→ **INPUT**:

>>>

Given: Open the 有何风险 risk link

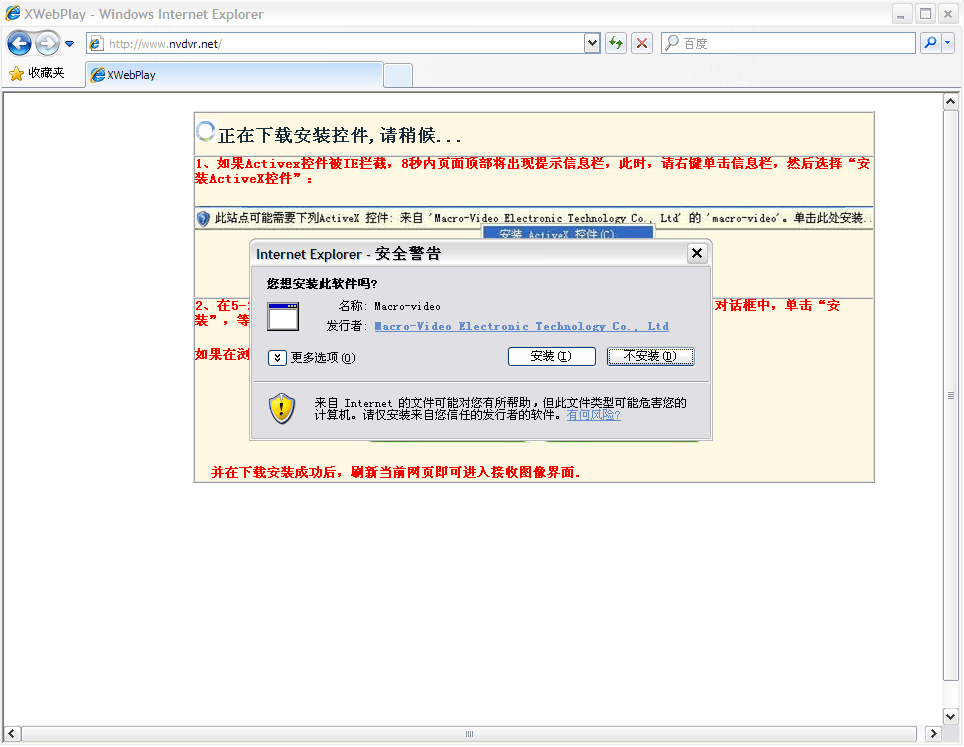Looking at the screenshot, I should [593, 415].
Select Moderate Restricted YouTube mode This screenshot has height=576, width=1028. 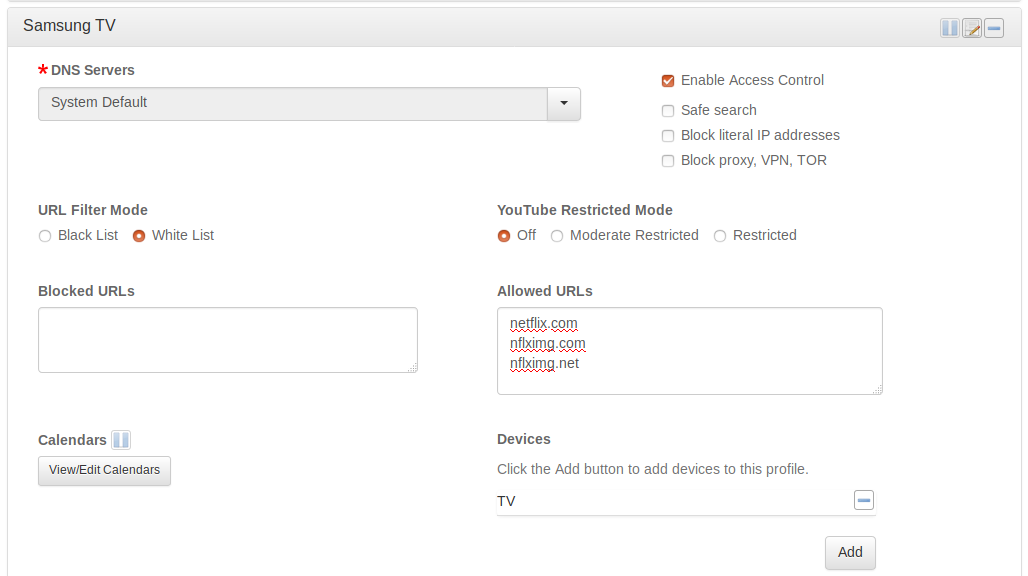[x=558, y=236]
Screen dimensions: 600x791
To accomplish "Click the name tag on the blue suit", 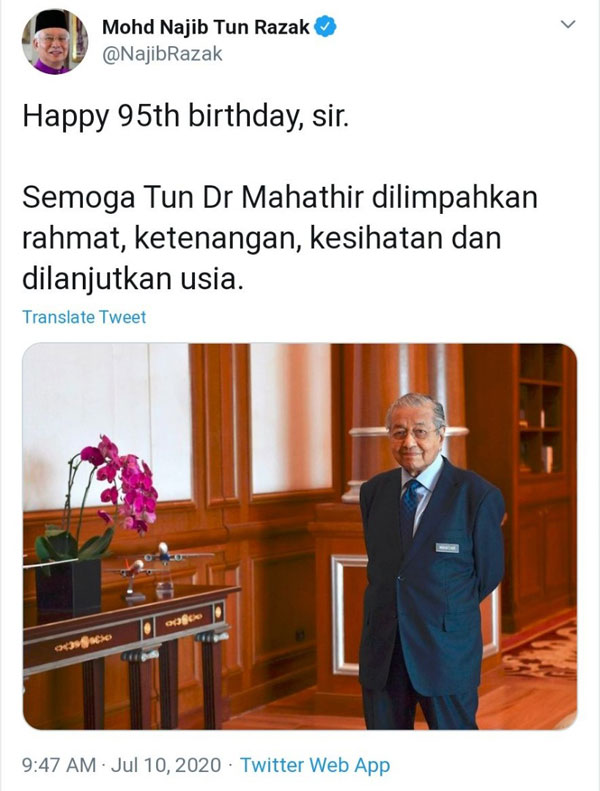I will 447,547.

<<<
>>>

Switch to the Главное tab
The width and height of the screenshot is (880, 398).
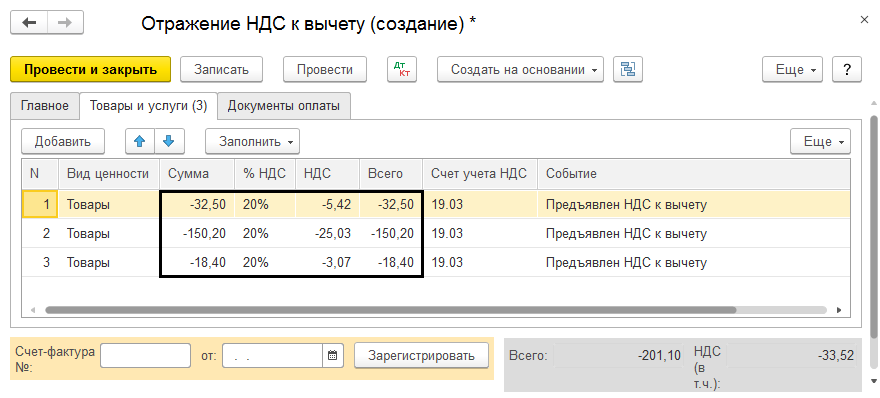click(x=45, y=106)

<<<

→ **EXERCISE DESCRIPTION**: Copy out the rows from the line containing "Switch to the Главное tab" down through the line containing "click(x=45, y=106)", with both of those lines included. Do not put the pictures in your answer.

→ **RESULT OF THIS EXERCISE**:
Switch to the Главное tab
The width and height of the screenshot is (880, 398).
click(x=45, y=106)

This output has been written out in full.